With only one full day to explore the park, Alex and I woke up before sunrise. We started the morning by boiling some water on the stove. As typical tent campers, this was a lovely convenience we’ve never experienced before, and would only be the first of many luxuries that came with RV travel! While we sipped our coffee and ate breakfast, we planned out our day.
Our first stop was Ryan Mountain. The 2.8 mile hike took us past cacti, boulder fields, and finally delivered us to the highest point (5,456’) in Joshua Tree National Park. The views from the peak seemed to endlessly stretch in every direction. It was also the perfect spot for a quick snack, so we sat on a few boulders at the top and munched on some sandwiches. It may have been October, and it was still before noon but the temperatures were already creeping into the high 80’s. With no shade from the sun, and no wind to cool us, we headed back down to the trailhead shortly after finishing our snack.
Our second stop of the trip was the Barker Dam trail. This short 1.3 mile loop winds past Joshua Trees and gave us a beautiful view of the Barker Dam. The dam was constructed by cattleman in 1900 to give their cattle a source of water in the arid, desolate desert. It was certainly a unique sight to see in the middle of the desert, a true oasis!
After our two short hikes, we retreated back to the RV to escape the blazing sun and nap in the comfortable bed, another RV luxury! We found an empty pull out that faced west (we were already preparing for sunset!), placed the sun cover over the front of the RV and got a few minutes of shut-eye.
Just like that, it was time for dinner. I once again put some water on the stove, still marveling at the convenience of the whole situation, and started to cook up some macaroni. The meal was complete just in time to watch the sunset. As the sun sank ever lower, the sky changed color, from orange to pink and finally to a deep purple before true darkness set in. However, this didn’t mean the day was over for us!
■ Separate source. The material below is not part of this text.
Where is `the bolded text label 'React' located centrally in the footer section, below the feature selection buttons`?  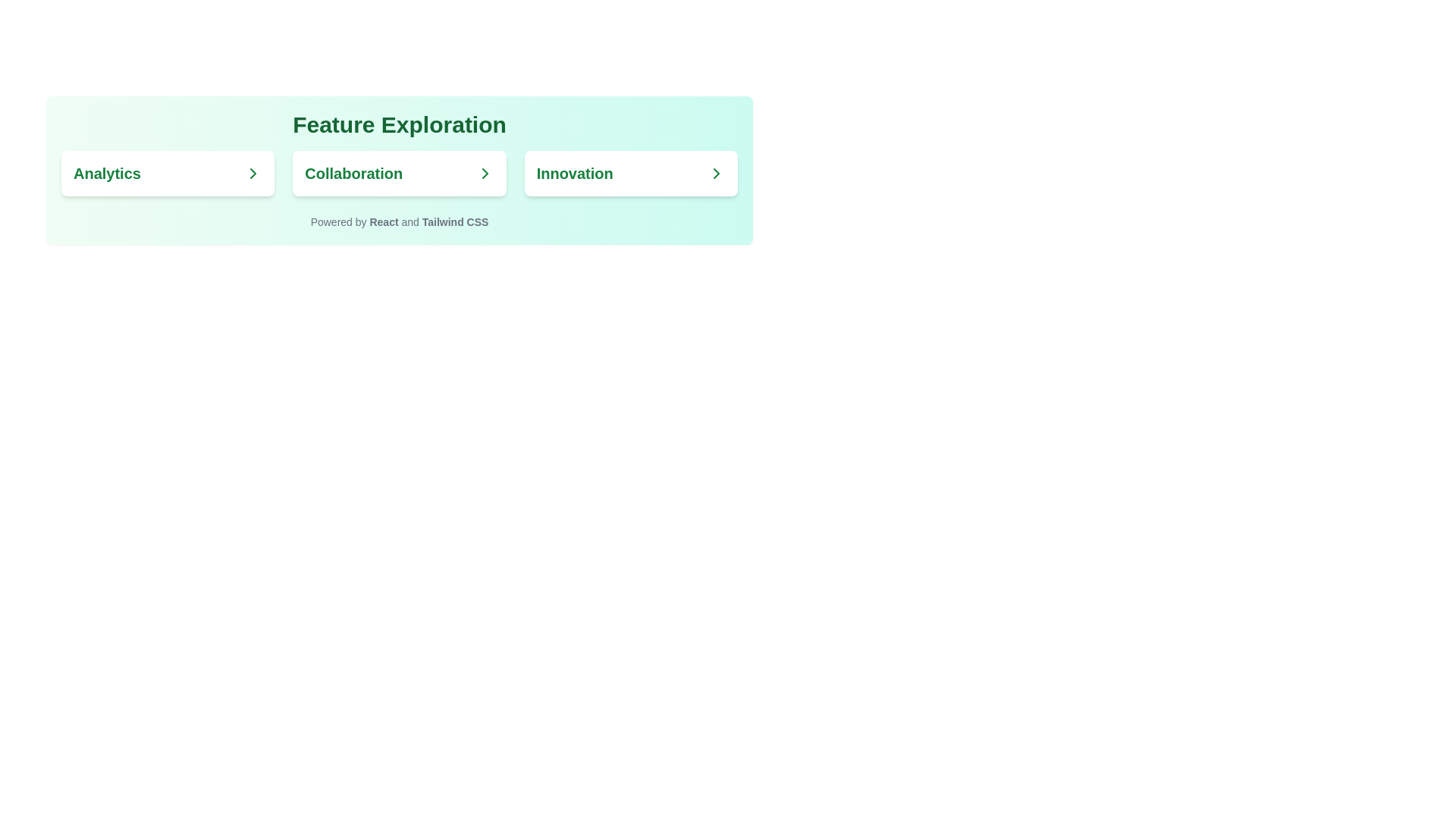 the bolded text label 'React' located centrally in the footer section, below the feature selection buttons is located at coordinates (384, 222).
It was time to capture the night skies. Joshua Tree has a famously dark night sky and photographers flock to capture the stars over its unique rock formations and namesake trees. Alex and I spent the next few hours taking photos and night-lapses.
Eventually we decided to call it a night. We had plans to watch sunrise the next morning so we made the drive back to the campsite and turned in, with alarms set for blue hour once again.
During my research I read that one of the best spots to watch sunrise in the park is the Cholla Cactus Garden. It’s easily accessible and faces east, offering the perfect vantage point to watch the sun peek over the horizon. We woke early and started the drive in the dark. By the time we arrived at the garden the skies were already beginning to brighten. Despite the fact that this was supposedly one of the best spots to watch sunrise, we were entirely alone!
Smoke from a distant wildfire created an eerie haze, and when the sun finally rose, so much of its light was blocked by smoke, it looked like an orange orb.
After the sun had properly risen we headed back to the RV. We again made our morning coffee and hit the road for our next destination: Death Valley National Park.